═════ ESTRATTO SELEZIONATO ═════

La piattaforma che ha raccolto più capitale di rischio e che ha pubblicato più campagne (300) dall’inizio dell’attività è Mamacrowd, con 213,23 milioni di euro raccolti (36,75 milioni nell’ultimo anno), seguita da Walliance con 127,17 milioni. CrowdFundMe è al terzo posto con 119,68 milioni, ma se si analizzano solo gli ultimi 12 mesi la sua crescita la porta al secondo posto. Rimane significativo il gender gap degli investitori: solo il 19% sono donne, anche se la percentuale sta progressivamente salendo nel tempo.
Dopo la campagna di raccolta alcune aziende riescono a crescere in termini di fatturato e marginalità arrivando anche alla quotazione in Borsa, ma la grande maggioranza non mostra una crescita significativa e sta aumentando il numero delle emittenti che sono state chiuse e liquidate. Poche diventano profittevoli nell’immediato e solo una piccolissima minoranza riesce a superare i target rispetto ai ricavi previsti nel business plan iniziale: secondo un’indagine specifica proposta quest’anno nel Report, dopo 3 anni dalla campagna oltre un terzo delle aziende analizzate ha ricavi inferiori a 100.000 euro. Negli ultimi 12 mesi si sono registrati diversi round successivi di raccolta crowd.

═════

OBIETTIVO =>
Rispondi a queste domande in base all'estratto selezionato.
1. Quanti milioni di euro ha raccolto Walliance?
2. Quale percentuale degli investitori è costituita da donne?
3. Dopo 3 anni dalla campagna, sotto quale soglia di ricavi si trova oltre un terzo delle aziende analizzate?
Le righe qui sotto provengono da un'altra fonte.

═════ MATERIALE FORNITO ═════

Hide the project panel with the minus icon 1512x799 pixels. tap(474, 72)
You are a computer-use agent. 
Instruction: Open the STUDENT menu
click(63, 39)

═════

RISPOSTA ALL'ESERCIZIO =>
1. 127,17 milioni di euro.
2. Il 19%.
3. 100.000 euro.